St James’s Hospital apologises for death of 32-year-old woman after stem cell transplantation

St James’s Hospital has apologised in the High Court to the husband of a woman who died after she underwent a stem cell transplantation there.

St James’s Hospital apologises for death of 32-year-old woman after stem cell transplantation

By Ann O’Loughlin

St James’s Hospital has apologised in the High Court to the husband of a woman who died after she underwent a stem cell transplantation there.

Barbara Kozyra (aged 32) had been transferred from a hospital in Northern Ireland to the Dublin hospital for the specialist treatment relating to a bone marrow stem cell disorder, but her counsel Jeremy Maher SC said the 32-year-old died just under two months after the operation.

Counsel said a mistake was made in the filling out of a form. A transplant co-ordinator mistakenly marked Ms Kozyra down as negative for cytomegalovirus (CMV) when she was in fact positive. A common virus which can lie dormant, CMV can be reactivated and become dangerous when someone is immunosuppressed post-transplant.

Counsel said Ms Kozyra’s immune system did not respond as it should after the transplant and tragically she lost her life in October 2013.

In the apology read to the court as part of the settlement of the case, the hospital offered its sincere condolence to Ms Kozyra’s husband Piotr Kozyra and the Kozyra extended family on her untimely death.

"The hospital acknowledges that there was a delay in identifying a complication of her illness which contributed to her death," the statement said.

Mr Maher told the court the Coroner’s Court later recorded a verdict of medical misaventure in the case.

The apology, Mr Maher said, did help Mr Kozyra but he said nothing would replace his wife.

Approving the settlement the terms of which are confidential, Mr Justice Cross sympathised with Mr Kozyra for the "tragic and avoidable" loss of his wife. He said he knew nothing would compensate Mr Kozyra for his loss.

Piotr Kozyra, Barrack Hill Meadows, Loughmacrory, Co Tyrone had sued St James’s Hospital, Dublin over the death of his wife on October 5, 2013.

Ms Kozyra needed the transplant having been diagnosed at Belfast City Hospital with a bone marrow stem cell disorder. A family match could not be found for her and Northern Ireland does not carry out unrelated donor bone marrow transplants so she was transferred to St James’s Hospital and the stem cell transplantation took place on August 15, 2013.

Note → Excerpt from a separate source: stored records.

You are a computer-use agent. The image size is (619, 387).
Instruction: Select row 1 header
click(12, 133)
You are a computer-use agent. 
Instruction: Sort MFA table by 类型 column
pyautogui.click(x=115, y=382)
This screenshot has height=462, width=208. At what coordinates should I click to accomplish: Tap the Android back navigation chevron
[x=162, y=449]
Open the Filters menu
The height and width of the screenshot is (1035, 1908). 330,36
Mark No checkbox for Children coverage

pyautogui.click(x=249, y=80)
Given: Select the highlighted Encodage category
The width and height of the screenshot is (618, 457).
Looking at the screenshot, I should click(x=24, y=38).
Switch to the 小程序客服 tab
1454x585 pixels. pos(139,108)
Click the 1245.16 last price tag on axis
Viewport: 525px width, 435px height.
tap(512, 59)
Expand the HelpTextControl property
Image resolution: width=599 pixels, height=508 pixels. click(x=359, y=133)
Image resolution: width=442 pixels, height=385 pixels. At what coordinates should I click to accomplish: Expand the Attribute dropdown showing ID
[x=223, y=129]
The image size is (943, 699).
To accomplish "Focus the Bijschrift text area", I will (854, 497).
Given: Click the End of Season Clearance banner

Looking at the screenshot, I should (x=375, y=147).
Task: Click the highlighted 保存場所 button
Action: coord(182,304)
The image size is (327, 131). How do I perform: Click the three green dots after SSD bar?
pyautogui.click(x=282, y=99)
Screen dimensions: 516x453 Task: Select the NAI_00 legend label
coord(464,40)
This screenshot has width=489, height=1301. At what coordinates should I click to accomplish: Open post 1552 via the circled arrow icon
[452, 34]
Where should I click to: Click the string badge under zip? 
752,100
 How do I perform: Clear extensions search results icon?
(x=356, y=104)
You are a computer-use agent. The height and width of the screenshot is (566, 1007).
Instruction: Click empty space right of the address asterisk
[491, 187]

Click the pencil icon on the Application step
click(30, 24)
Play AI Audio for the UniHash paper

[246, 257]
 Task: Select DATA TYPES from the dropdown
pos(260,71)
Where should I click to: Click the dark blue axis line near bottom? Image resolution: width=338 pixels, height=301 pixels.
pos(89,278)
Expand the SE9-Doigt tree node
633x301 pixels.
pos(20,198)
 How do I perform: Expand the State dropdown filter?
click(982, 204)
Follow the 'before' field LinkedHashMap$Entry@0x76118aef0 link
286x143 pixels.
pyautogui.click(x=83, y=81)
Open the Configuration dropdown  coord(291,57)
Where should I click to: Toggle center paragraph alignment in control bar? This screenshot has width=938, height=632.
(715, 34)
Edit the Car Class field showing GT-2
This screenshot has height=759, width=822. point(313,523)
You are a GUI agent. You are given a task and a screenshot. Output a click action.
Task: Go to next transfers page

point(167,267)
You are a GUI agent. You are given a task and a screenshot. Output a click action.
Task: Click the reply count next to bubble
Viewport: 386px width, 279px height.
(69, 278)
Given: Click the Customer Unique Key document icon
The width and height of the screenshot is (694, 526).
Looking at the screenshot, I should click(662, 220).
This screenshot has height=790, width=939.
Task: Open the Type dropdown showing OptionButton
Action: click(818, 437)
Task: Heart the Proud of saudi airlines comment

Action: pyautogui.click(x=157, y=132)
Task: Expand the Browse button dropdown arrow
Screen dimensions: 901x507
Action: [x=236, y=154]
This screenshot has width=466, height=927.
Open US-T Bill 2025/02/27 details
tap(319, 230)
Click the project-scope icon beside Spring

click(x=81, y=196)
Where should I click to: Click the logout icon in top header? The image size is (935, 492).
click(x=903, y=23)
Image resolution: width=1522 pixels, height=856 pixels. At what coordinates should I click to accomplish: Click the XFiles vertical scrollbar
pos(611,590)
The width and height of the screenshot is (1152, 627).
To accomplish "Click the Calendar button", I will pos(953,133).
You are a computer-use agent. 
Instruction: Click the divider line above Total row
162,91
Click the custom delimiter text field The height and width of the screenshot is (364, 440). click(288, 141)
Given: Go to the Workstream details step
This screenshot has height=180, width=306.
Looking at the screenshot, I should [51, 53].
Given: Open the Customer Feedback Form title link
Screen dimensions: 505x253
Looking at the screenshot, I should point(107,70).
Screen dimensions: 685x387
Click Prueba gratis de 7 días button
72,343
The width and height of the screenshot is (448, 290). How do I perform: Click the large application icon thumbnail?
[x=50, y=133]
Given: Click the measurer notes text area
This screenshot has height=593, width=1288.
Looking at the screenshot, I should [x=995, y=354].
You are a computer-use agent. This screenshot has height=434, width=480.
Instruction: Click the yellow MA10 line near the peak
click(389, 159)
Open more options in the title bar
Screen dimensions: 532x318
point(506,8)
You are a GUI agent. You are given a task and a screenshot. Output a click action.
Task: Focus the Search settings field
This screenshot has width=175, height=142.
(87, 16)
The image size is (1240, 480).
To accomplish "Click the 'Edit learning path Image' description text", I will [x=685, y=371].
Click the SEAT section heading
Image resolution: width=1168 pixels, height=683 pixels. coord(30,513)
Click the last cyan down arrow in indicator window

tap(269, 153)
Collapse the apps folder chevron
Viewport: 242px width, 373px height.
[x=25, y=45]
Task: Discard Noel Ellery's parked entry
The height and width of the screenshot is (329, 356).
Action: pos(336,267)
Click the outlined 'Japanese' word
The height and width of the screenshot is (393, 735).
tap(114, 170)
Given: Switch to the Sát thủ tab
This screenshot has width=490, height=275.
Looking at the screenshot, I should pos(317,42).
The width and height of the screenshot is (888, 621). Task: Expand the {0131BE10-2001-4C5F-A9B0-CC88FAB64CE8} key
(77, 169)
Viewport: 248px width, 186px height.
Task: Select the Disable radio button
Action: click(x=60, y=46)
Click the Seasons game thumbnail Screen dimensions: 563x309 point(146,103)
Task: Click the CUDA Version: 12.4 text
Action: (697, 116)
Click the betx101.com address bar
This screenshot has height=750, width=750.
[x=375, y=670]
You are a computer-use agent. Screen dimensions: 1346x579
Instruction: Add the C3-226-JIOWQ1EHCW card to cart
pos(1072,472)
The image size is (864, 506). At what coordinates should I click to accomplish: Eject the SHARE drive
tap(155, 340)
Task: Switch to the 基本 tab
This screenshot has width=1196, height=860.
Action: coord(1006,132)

It was claimed there was an initial error in transcription at the hospital in filling out a form which described Ms Kozyra as CMV negative when she was in fact CMV positive and it is claimed the situation was further compounded by an alleged failure to pick up on the initial error.

After the transplant Barbara Kozyra’s condition deteriorated and she died on October 5, 2013.

It was claimed there was a failure to observe and analyse the signs and symptoms of Ms Kozyra’s post-transplant condition in time or at all and a failure to administer an antiviral agent in time or at all.

It was further claimed there was a failure to consider or to make the correct diagnosis and a failure to apply the normal standards of professionalism to Ms Kozyra’s care.

All members of Ms Kozyra’s extended family in Poland as well as her husband, it was claimed, suffered mental distress and anxiety as a result of her death.

The court was told that negligence had been admitted in the case.